Epg5 links proteotoxic stress due to defective autophagic clearance and epileptogenesis in Drosophila and Vici Syndrome patients

Epilepsy is a common neurological condition that arises from dysfunctional neuronal circuit control due to either acquired or innate disorders. Autophagy is an essential neuronal housekeeping mechanism, which causes severe proteotoxic stress when impaired. Autophagy impairment has been associated to epileptogenesis through a variety of molecular mechanisms. Vici Syndrome (VS) is the paradigmatic congenital autophagy disorder in humans due to recessive variants in the ectopic P-granules autophagy tethering factor 5 ( EPG5 ) gene that is crucial for autophagosome-lysosome fusion and ultimately for effective autophagic clearance.

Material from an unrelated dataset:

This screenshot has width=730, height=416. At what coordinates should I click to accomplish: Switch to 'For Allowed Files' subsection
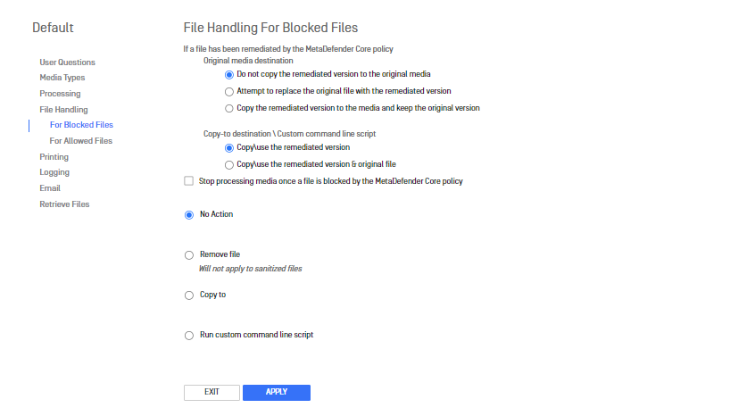(x=81, y=141)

VS is characterized by a wide range of neurodevelopmental, neurodegenerative, and neurological features, including epilepsy. Here, we used Drosophila melanogaster to study the importance of epg5 in development, ageing, and seizures. Our data indicate that proteotoxic stress due to impaired autophagic clearance and seizure-like behaviors correlate and are commonly regulated, suggesting that seizures occur as a direct consequence of proteotoxic stress and age-dependent neurodegenerative progression in epg5 Drosophila mutants, in the absence of evident neurodevelopmental abnormalities. We provide complementary evidence from EPG5 -mutated patients demonstrating an epilepsy phenotype consistent with Drosophila predictions and propose autophagy stimulating diets as a feasible approach to control EPG5 -related pharmacoresistant seizures. ### Competing Interest Statement The authors have declared no competing interest.